Texas Instruments Calculator  

    • TI-Nspire CAS
    • TI-92 models
    • TI-89


    • HP 50G models
    • HP 49G models
    • HP 40G models
    • HP 48GII models
    • HP Prime

Apart from these calculators, students cannot use electronic communication devices, such as calculator models with a power cord or an infrared data port, cell phones, or handheld or laptop computers.

Where Can You Use A Calculator On The ACT?

As mentioned before, the approved calculators can be used only in the math section. If you don’t already know, let us tell you that the math section is divided into three parts featuring 60 multiple-choice questions. Take a look at the following table to understand the mark division better. 

Portion Percentage No. Of Questions
Linear functions and equations, basic algebra  40 24
Coordinate geometry & intermediate algebra 30 18
Trigonometry & Geometry 30 18

In the first section of the ACT math test, you can expect about 24 questions that will test your basic algebra knowledge. You will most likely not be requiring the calculator to answer these questions as they are straightforward and simple. Furthermore, if you use a calculator to solve the problems in this section, it might slow you down. 

Your calculator will come in handy for the following two portions, especially in the last section, covering trigonometry and geometry. 

Additional Tips

Now that you know which ACT calculators to use on the test day and when to use them, we believe a few tips might help you during the test. Here are some nifty tips on calculator use that you might want to follow to perform well. 

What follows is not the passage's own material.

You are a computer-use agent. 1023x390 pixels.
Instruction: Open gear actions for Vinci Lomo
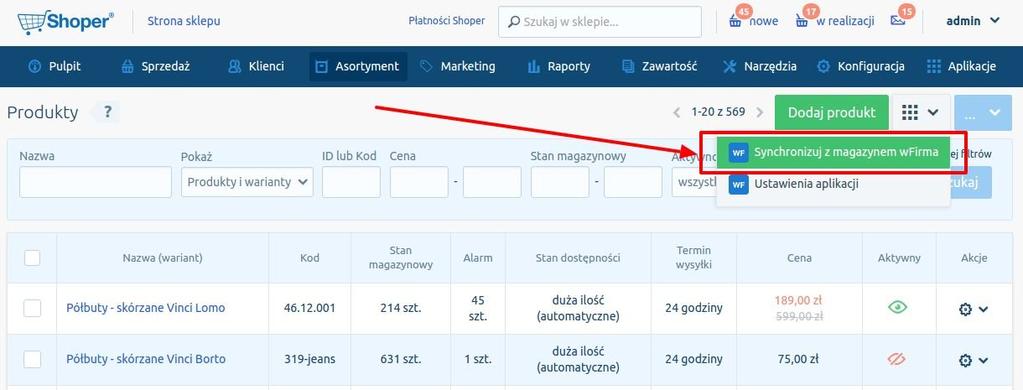[x=973, y=309]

1. Be Sure To Bring A Backup Calculator     

Make sure that you bring a backup calculator (an ACT-approved one) on the test day. This will ensure that you don’t stress about the battery dying or the calculator not functioning properly and focus on the test entirely. As they say, it is always better to be safe than sorry. 

2. Utilize The Graphing Function

As we have already mentioned previously, graphing calculators are allowed on the ACT, so you can use them. However, don’t overuse the graphing function; instead, utilize it for solving coordinate geometry or algebra problems that require you to locate the x-intercept. If you don’t own a graphing calculator or aren’t sure how to use one, use a non-graphing calculator that you have used previously. 

3. Practice Makes Perfect

Practice extensively with your calculator before the test day. If you carry a calculator that you are using for the first time, chances are it will cause issues. Not only will it slow you down, but it will also create unnecessary stress, which is something you would not want while taking a test. 

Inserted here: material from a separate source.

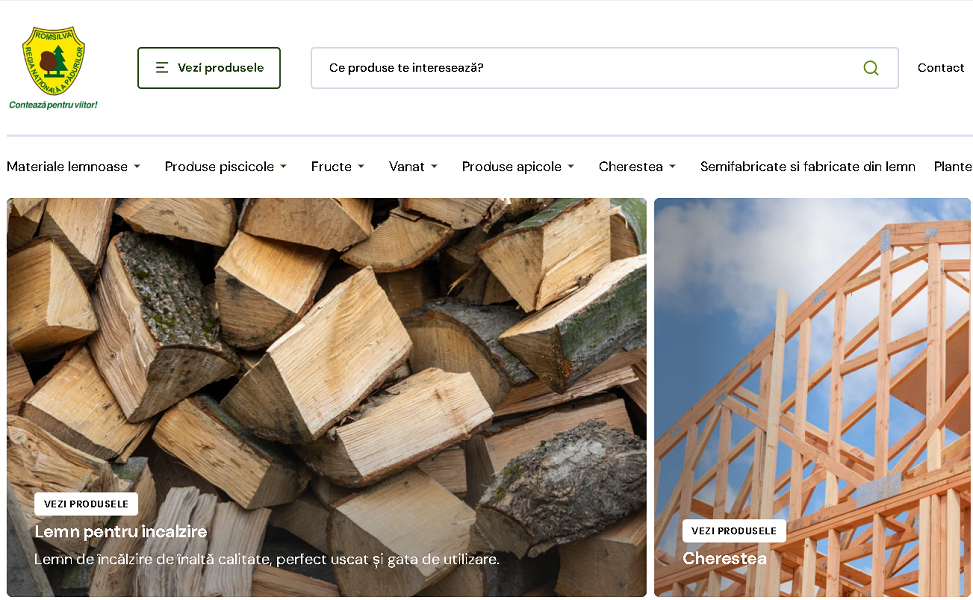This screenshot has width=973, height=600.
Task: Select Semifabricate si fabricate din lemn
Action: [807, 167]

4. Be Judicious About How And When To Use The Calculator

Believe it or not, no ACT question requires test takers to use a calculator because they are mostly straightforward and solvable without any device. Using calculators actually tends to slow the test takers down, so be very judicious about how and when to use the calculator. 

Will my ACT score affect my chances of getting into college?

Since time immemorial standardized tests have been an integral part of the process of college admissions in the United States. Even though the test-optional trend has become popular over the past few years, many people still choose to take the ACT test in order to be more competitive. Long story short, your ACT score is going to matter if you want entry into a prestigious college. 

What is the best calculator for the ACT?

We highly recommend purchasing the TI-30 from Texas Instruments. Not only is it easy to use, but it also has all the features and functionality that you would require for the ACT math section. Act approved calculators final thoughts

With that, we have reached the end of our informational guide. And we genuinely hope that it has provided you with in-depth knowledge about ACT-approved calculators and the calculator policy. 

Before we sign off, here is our last piece of advice: make sure that you use your ACT-approved calculator extensively while practicing problems. This way, you will get more comfortable with the calculator. Also, don’t forget to carry some extra batteries to be on the safer side if the calculator runs out of juice. 

That’s all for today. Wish you all the best!